Things to do>
1. In the thread on repacking trailer bearings, how far into the trip did BillG have to limp the rig to a Walmart?
2. Copy word for word the passage from the thread on repacking trailer bearings, starting with "## countryboy210 (Mar" and going on through "lckstckn2smknbrls (Mar 26, 2012)".

═══ Text extract

# Should I repack?



## GreatWhite (Mar 25, 2012)

Hey Gang,

I have bearing buddies on my trailer from previous owner, and when I jack trailer, the tire/wheel spins free and smooth, zero side to side or up and down freeplay....

Should I pull the bearings, or just ensure they have grease from time to time w/bearing buddys....

I am a 'if it ain't broke, don't mess with it' person, but also have to move trailer 150mi on freeway and don't want to have any surprises.....

Thoughts?


----------



## countryboy210 (Mar 25, 2012)

My Two Cents. . . 

For The Little Bit Of Time It Would Take To Repack Them Now, Compared To A Breakdown Repair Job Roadside On A 150 Mile Road Trip, Do It Now.

Then, Hitch It Up And Check All The Lights Also Right After You Finish That Simple Task With The Bearings, Then Travel On Down The Road With No Worries.


----------



## lckstckn2smknbrls (Mar 26, 2012)

countryboy210 said:


> My Two Cents. . .
> 
> For The Little Bit Of Time It Would Take To Repack Them Now, Compared To A Breakdown Repair Job Roadside On A 150 Mile Road Trip, Do It Now.
> 
> Then, Hitch It Up And Check All The Lights Also Right After You Finish That Simple Task With The Bearings, Then Travel On Down The Road With No Worries.


+1. 
It will save you time and money in the long run.


----------



## fool4fish1226 (Mar 26, 2012)

lckstckn2smknbrls said:


> countryboy210 said:
> 
> 
> > My Two Cents. . .
> ...



+2 Pull it apart and take a good look at everything if there are any signs of wear just replace them for the price it's worth not having the problems while on the road.


----------



## BillG (Mar 26, 2012)

I'm with the others.

I picked up another boat for all it's parts. I had 165 miles to home. 30 miles into trip I had to limp rig to a Walmart and hope they had what I needed. Lucky for me they had the bearings I needed, but I also had to buy tools because I didn't have any with me. I was on a weekend trip with my wife and the purchase of a boat was not planned. 

Do yourself a favor and check them out.


----------



## GreatWhite (Mar 26, 2012)

THX for the validation...easy enough to inspect....
If they are good, didn't waste much time...
If they are bad...THANK GOD I checked...

Either way is a win!


----------

══════
═══ Available data

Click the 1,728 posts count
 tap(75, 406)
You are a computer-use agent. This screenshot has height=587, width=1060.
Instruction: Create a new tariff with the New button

══════

Full answers>
1. 30 miles into the trip.

2.
## countryboy210 (Mar 25, 2012)

My Two Cents. . . 

For The Little Bit Of Time It Would Take To Repack Them Now, Compared To A Breakdown Repair Job Roadside On A 150 Mile Road Trip, Do It Now.

Then, Hitch It Up And Check All The Lights Also Right After You Finish That Simple Task With The Bearings, Then Travel On Down The Road With No Worries.


----------



## lckstckn2smknbrls (Mar 26, 2012)